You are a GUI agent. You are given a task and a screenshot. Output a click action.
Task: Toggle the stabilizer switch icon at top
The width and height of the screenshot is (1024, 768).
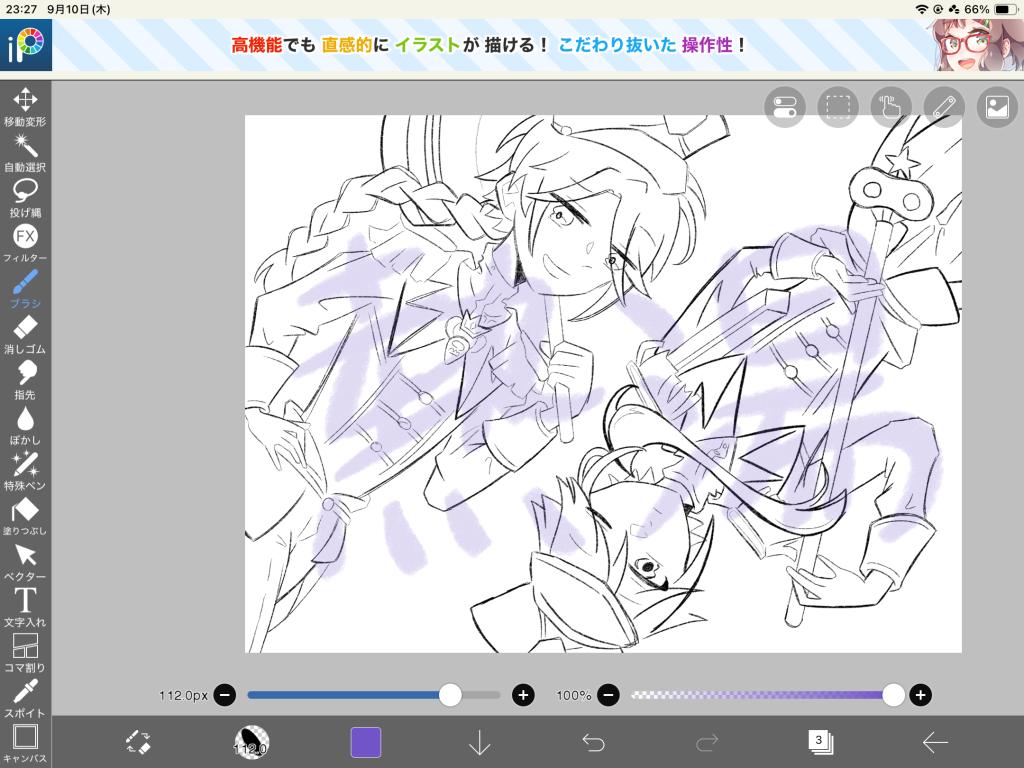(x=784, y=107)
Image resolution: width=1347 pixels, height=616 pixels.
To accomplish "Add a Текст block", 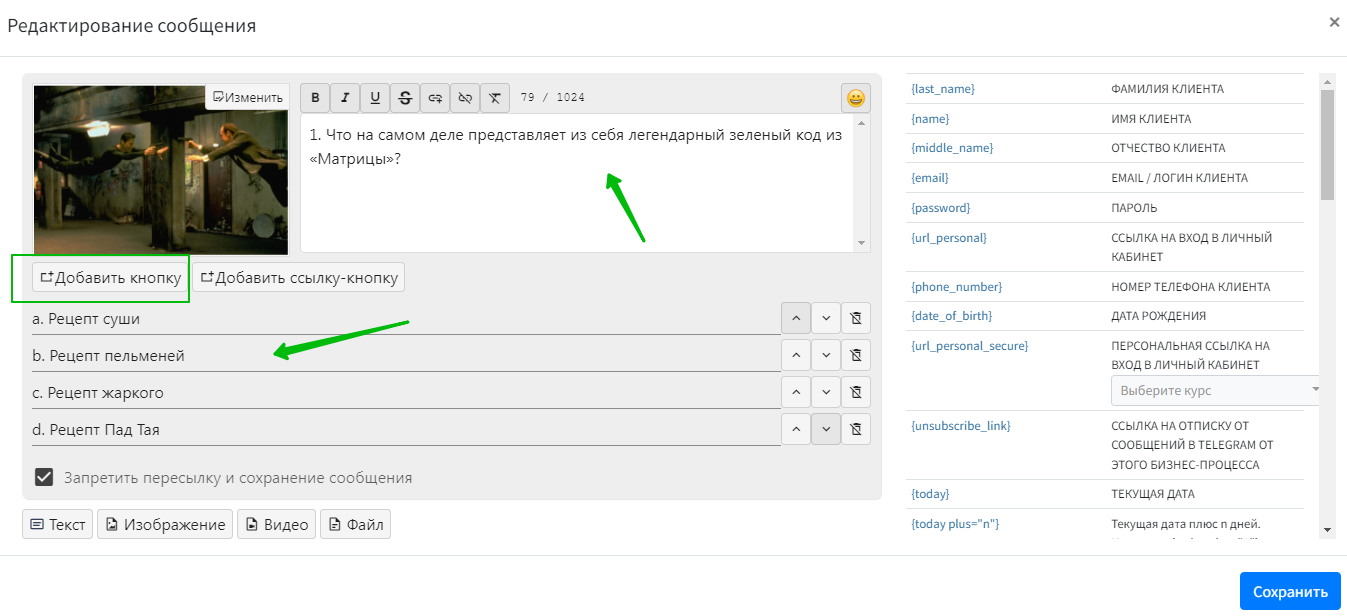I will (58, 524).
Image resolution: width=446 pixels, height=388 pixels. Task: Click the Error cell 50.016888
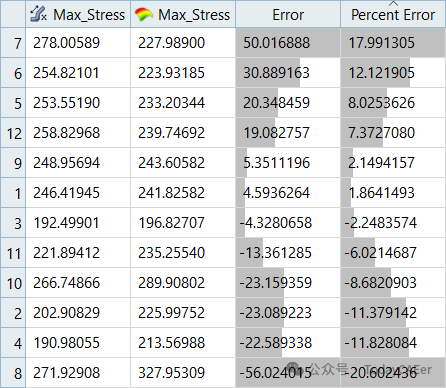(288, 43)
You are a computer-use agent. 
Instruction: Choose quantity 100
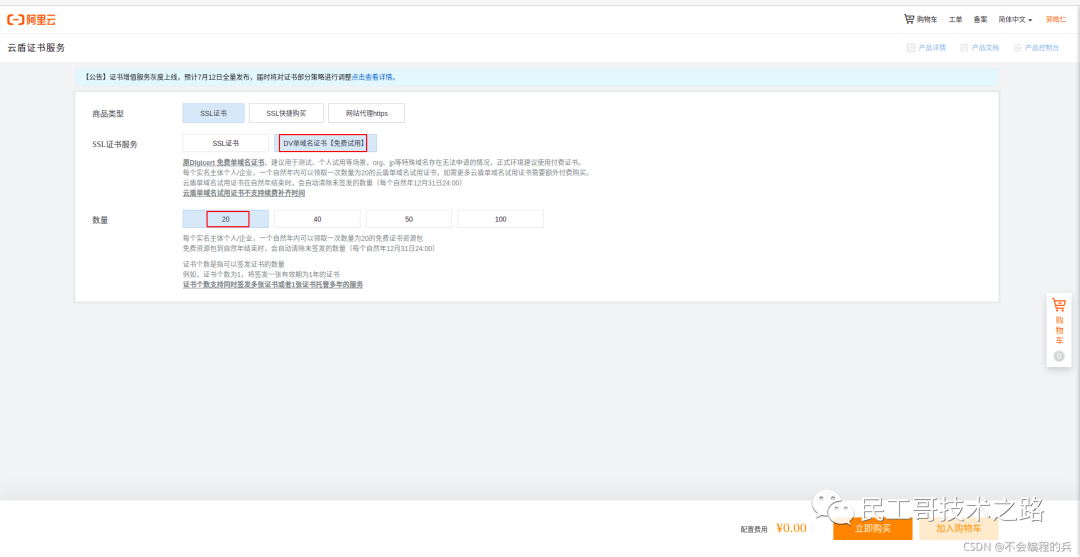pyautogui.click(x=500, y=219)
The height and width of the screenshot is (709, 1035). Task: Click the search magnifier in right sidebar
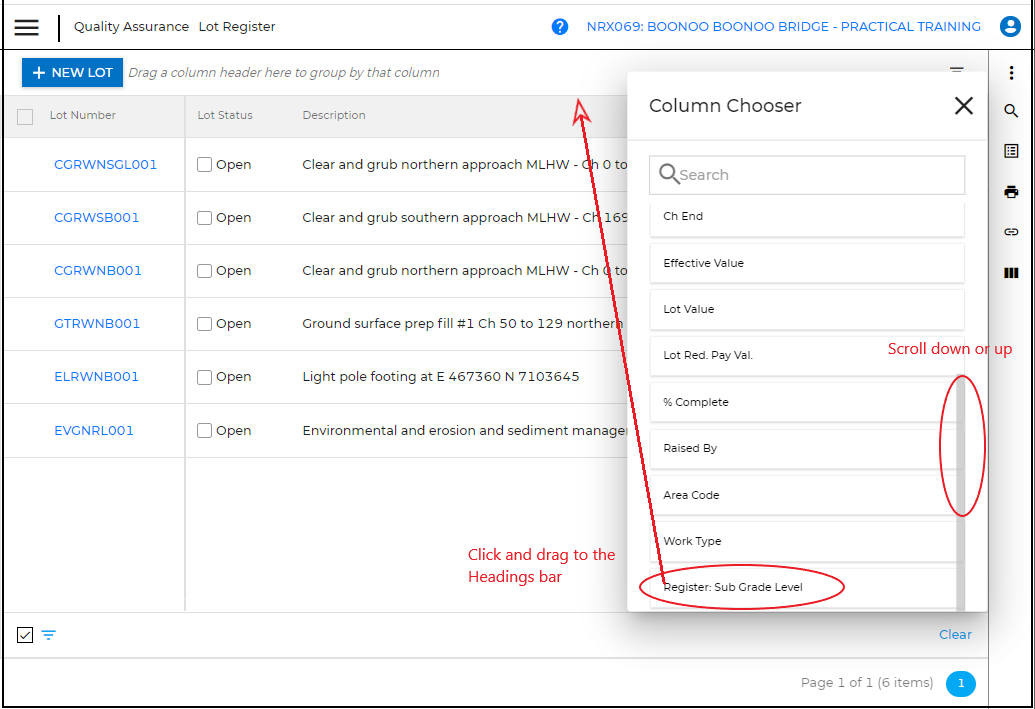pos(1011,111)
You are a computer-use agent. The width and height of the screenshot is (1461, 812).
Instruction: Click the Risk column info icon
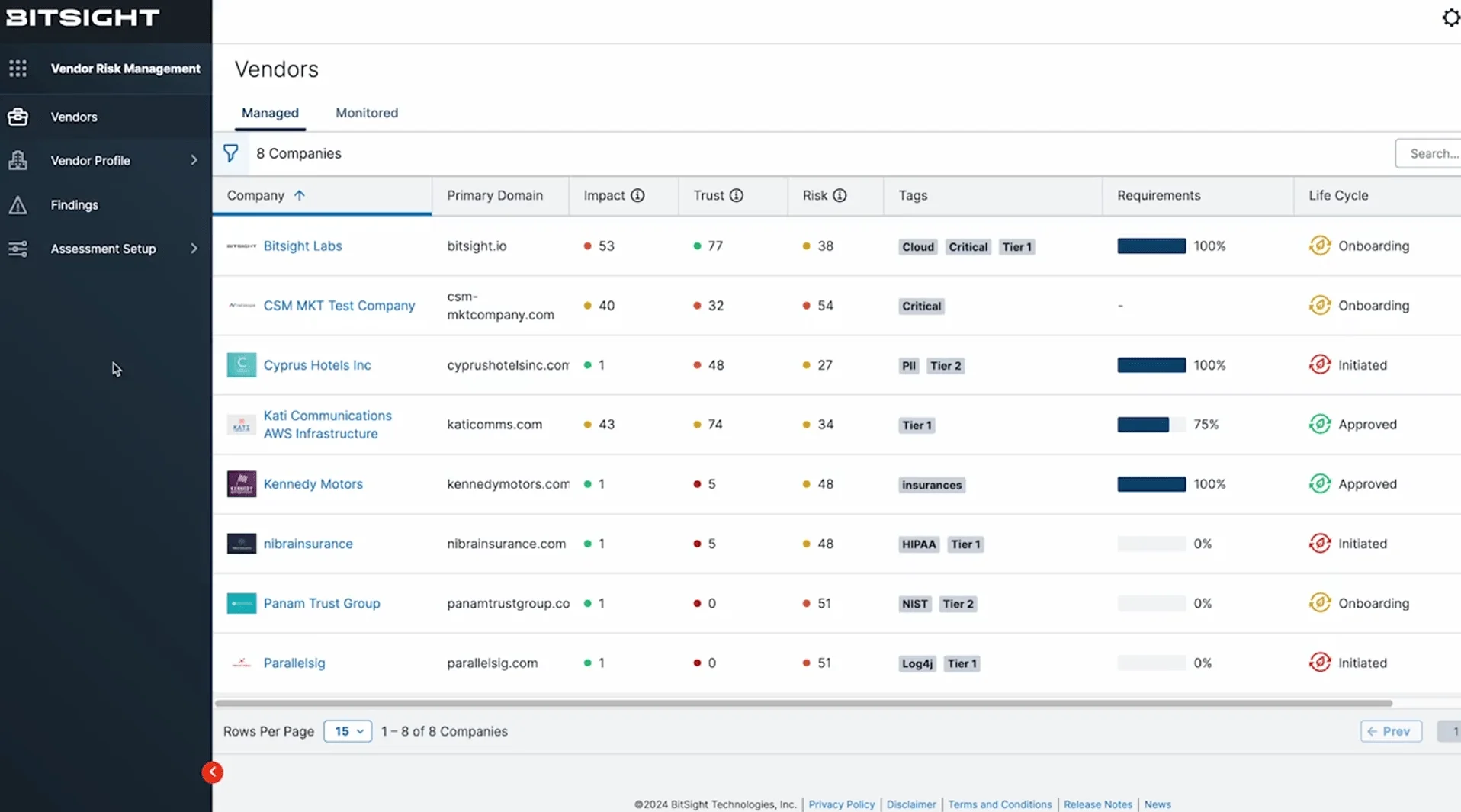coord(840,195)
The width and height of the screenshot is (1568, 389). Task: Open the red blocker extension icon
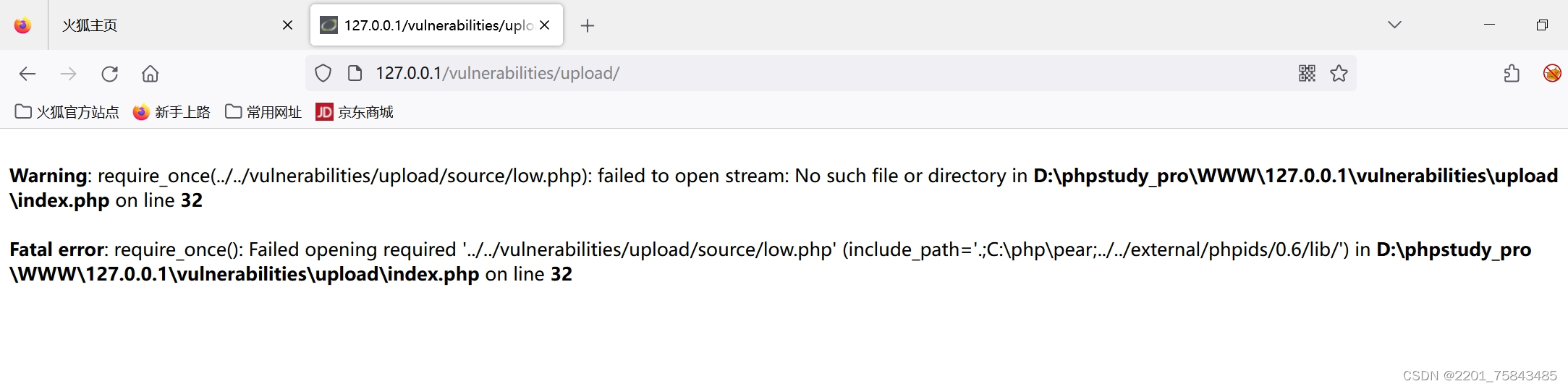[1551, 73]
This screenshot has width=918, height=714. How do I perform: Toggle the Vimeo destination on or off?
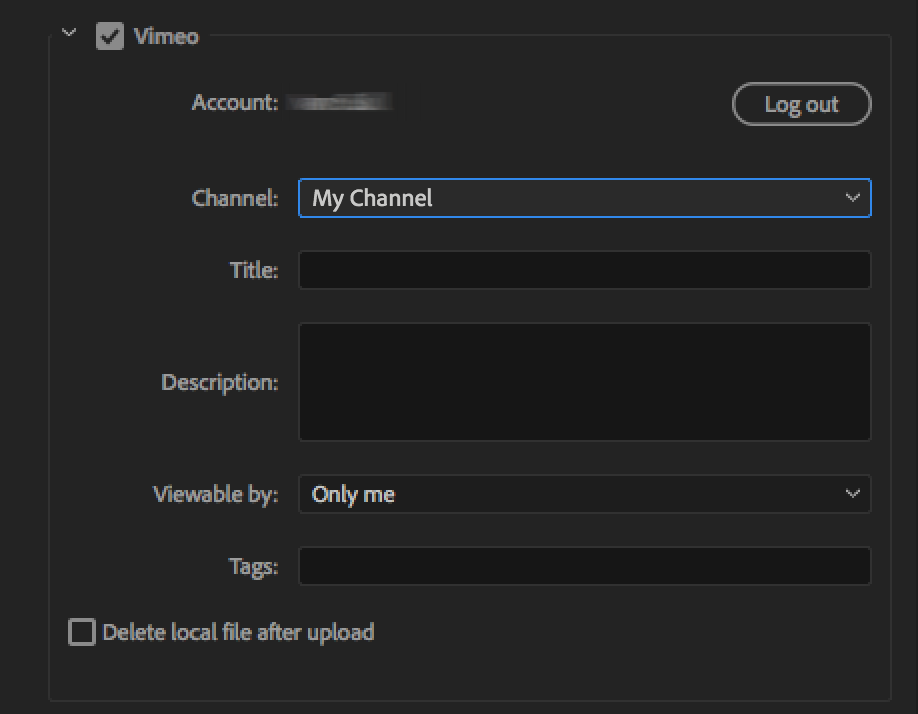pos(110,36)
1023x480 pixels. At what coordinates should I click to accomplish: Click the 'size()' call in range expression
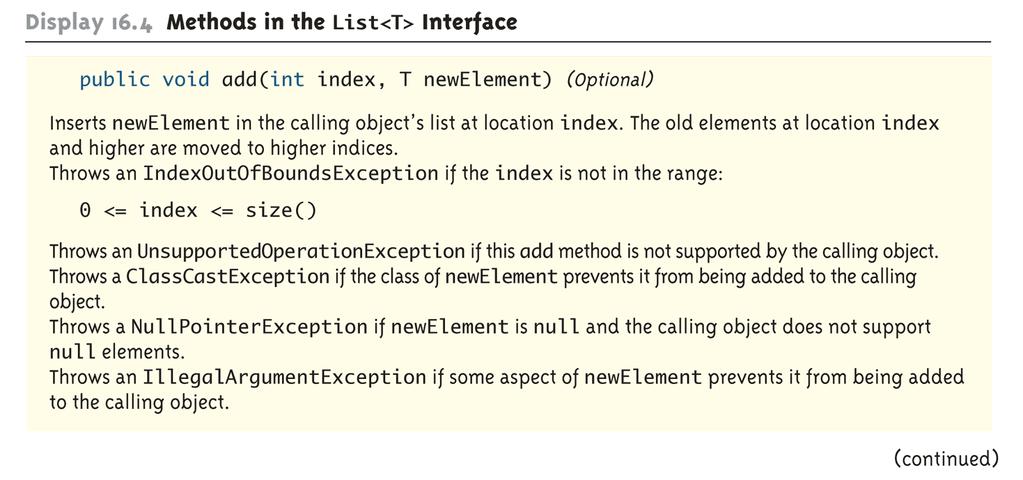[281, 211]
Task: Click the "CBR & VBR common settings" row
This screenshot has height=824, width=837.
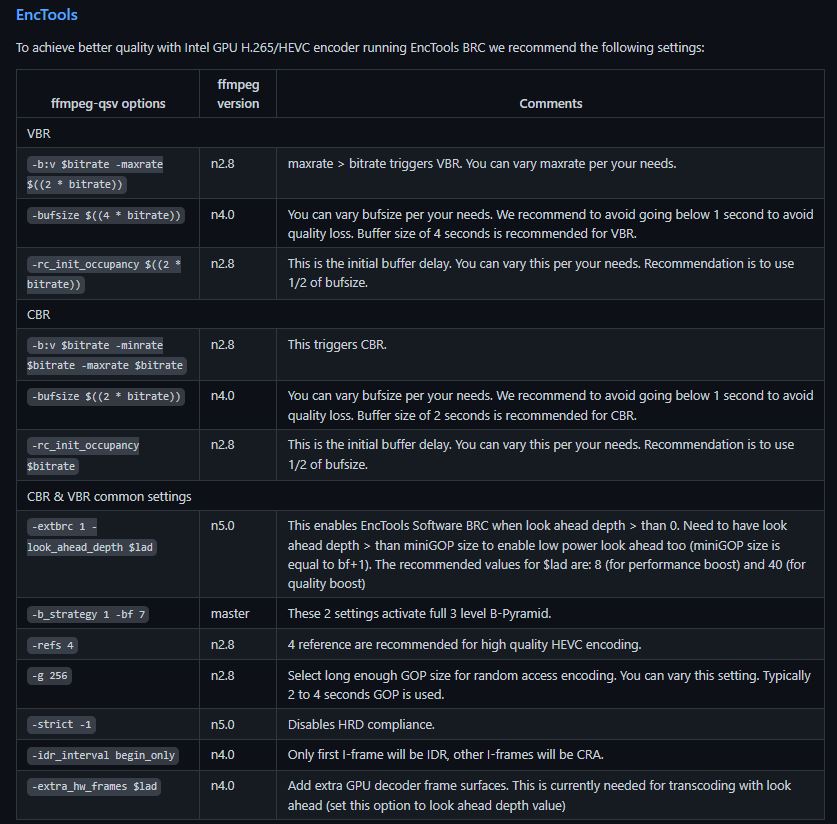Action: tap(109, 496)

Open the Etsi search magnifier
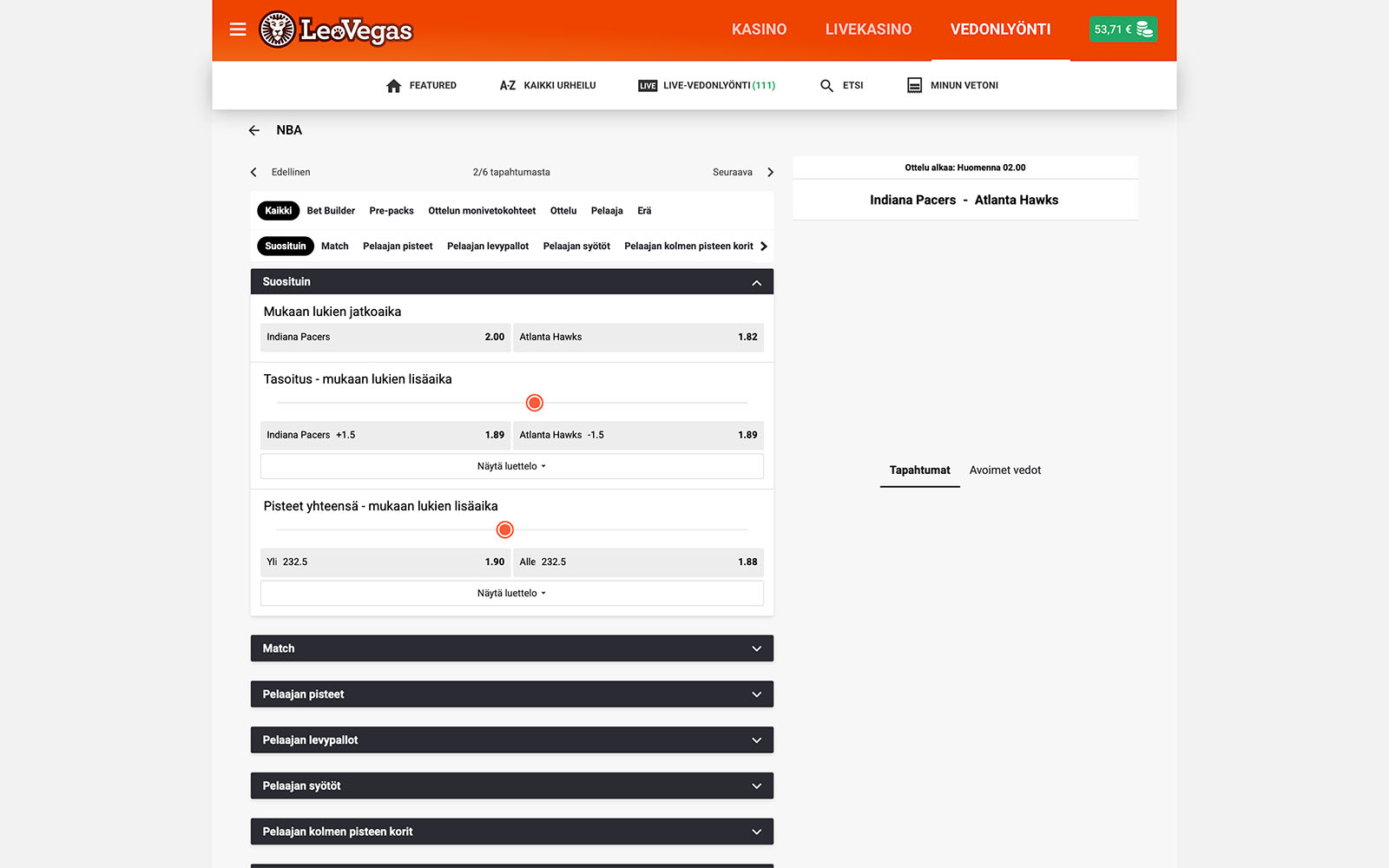tap(826, 86)
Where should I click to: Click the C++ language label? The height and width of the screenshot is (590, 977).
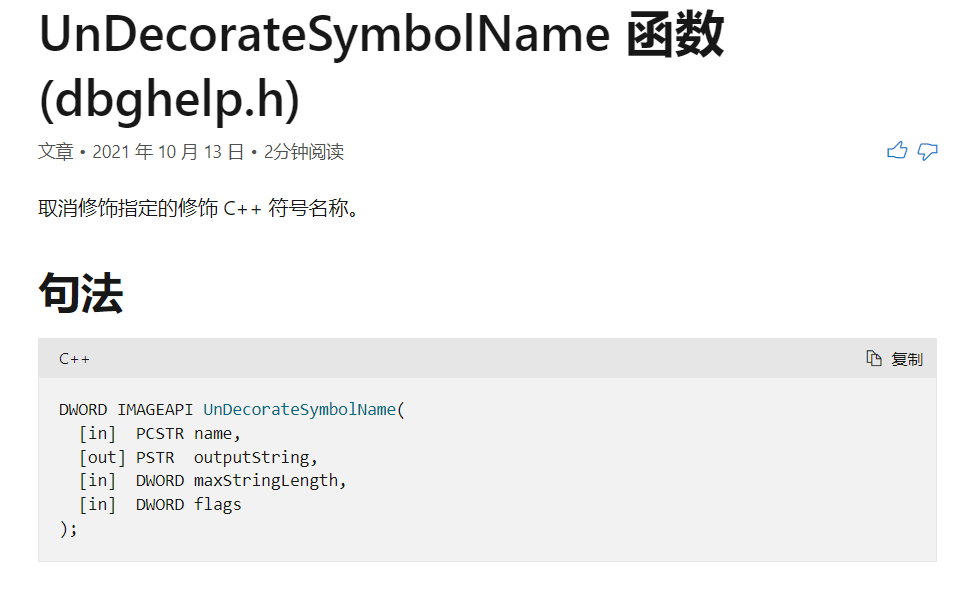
· · · · · · ·
*Exercise aim:*
Turn the lines of the records, starting at the line that contains "Open the Etsi search magnifier" and ending at the end of the records, into a numbered list with the pictures left out.

*Answer to the task:*
1. Open the Etsi search magnifier
2. tap(826, 86)
3. Where should I click to: Click the C++ language label? The height and width of the screenshot is (590, 977).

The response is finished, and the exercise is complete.